General characteristics
- Tonnage: 274 GRT
- Length: 105.2 ft (32.1 m)
- Beam: 26.6 ft (8.1 m)
- Depth: 12.2 ft (3.7 m)
- Installed power: 132 NHP
- Propulsion: 1 × triple-expansion engine; 1 × screw;

= ST Empire Ace =

Empire Ace was a 275-ton tug which was built in 1942 for the Ministry of War Transport (MoWT). She was transferred to the Admiralty in 1947 and renamed Diligent. She was transferred to the Ministry of Defence in 1961 and reverted to Empire Ace. She ran aground in 1968 and was scrapped in 1971.

==History==
Empire Ace was built by Cochrane & Sons Ltd, Selby as yard number 1255. She was launched on 12 September 1942 and completed on 22 December 1942.
 She was built for the MoWT. Empire Ace was sent to Malta.

She was member of Convoy RS 3 in March 1943. She was a member of Convoy KMS 25 which passed Gibraltar on 19 September 1943. She had sailed from Algiers with an unrecorded destination, but likely to have been Malta. Empire Ace was sunk in an air raid on Malta on 15 March 1944. On 10 May she was salvaged and repairs were carried out. In 1947 she was transferred to the Admiralty and renamed Diligence.
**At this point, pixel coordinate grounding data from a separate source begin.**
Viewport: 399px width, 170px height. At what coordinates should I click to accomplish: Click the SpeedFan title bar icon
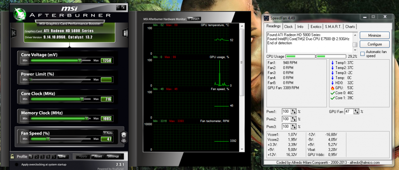pos(266,18)
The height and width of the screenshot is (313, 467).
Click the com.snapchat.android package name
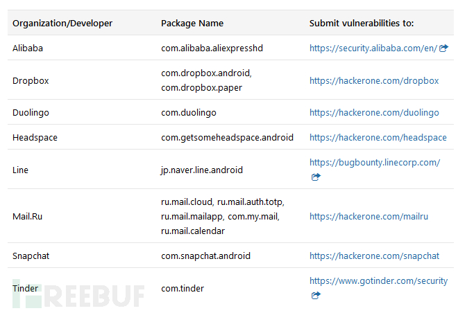click(205, 256)
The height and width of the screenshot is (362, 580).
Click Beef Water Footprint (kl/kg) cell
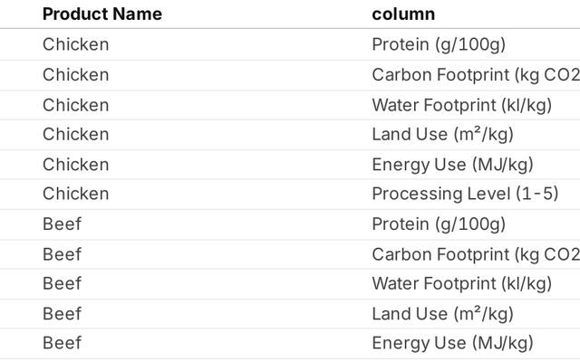point(462,283)
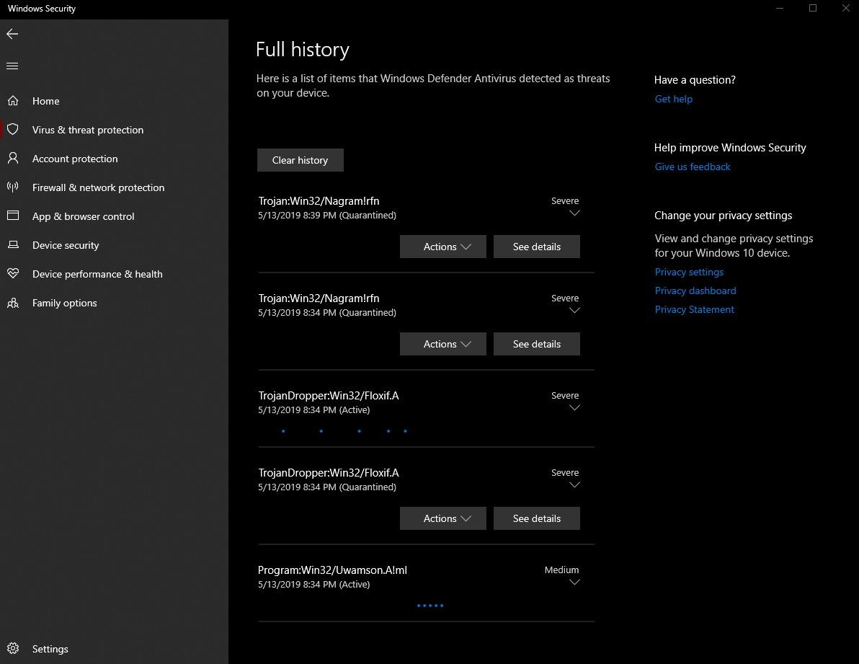Collapse the Program:Win32/Uwamson.A!ml threat chevron
859x664 pixels.
point(574,583)
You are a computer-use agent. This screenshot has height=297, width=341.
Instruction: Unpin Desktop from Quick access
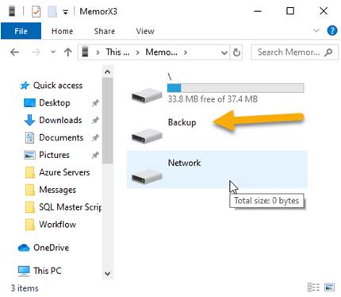coord(95,102)
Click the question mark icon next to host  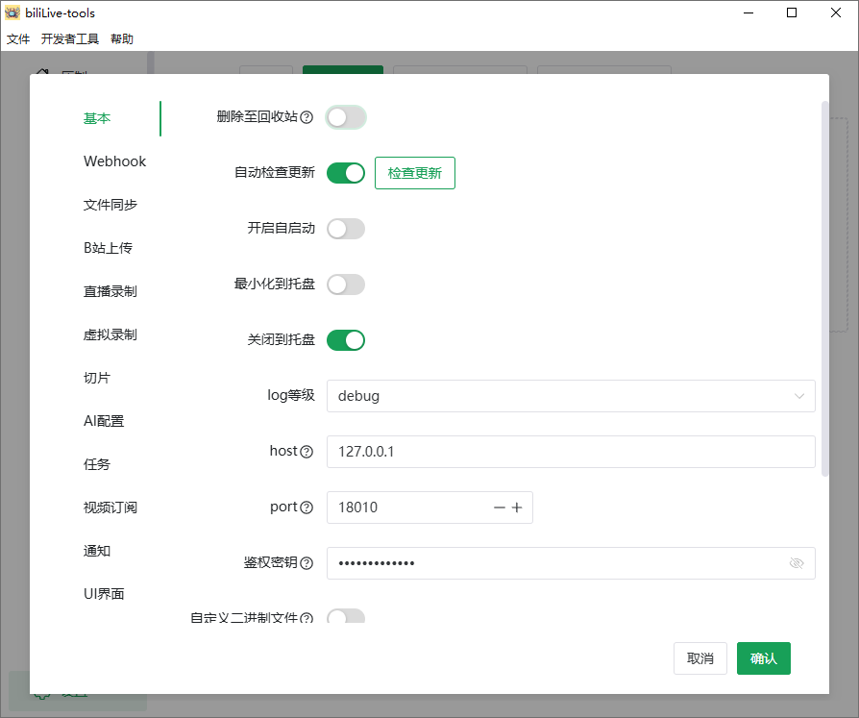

In 1961, Diligence was transferred to the Ministry of Defence and reverted to Empire Ace. She was loaned to the US Navy from December 1961 to December 1964, serving in Scotland. On 11 November 1968, she ran aground at Campbeltown in heavy seas and was abandoned. Empire Ace was refloated in June 1969 but declared a constructive total loss. She was scrapped at Campbeltown in 1971.

==Official number and code letters==
Official Numbers were a forerunner to IMO Numbers. Empire Ace had the UK official number 1690781 and call sign MFLY.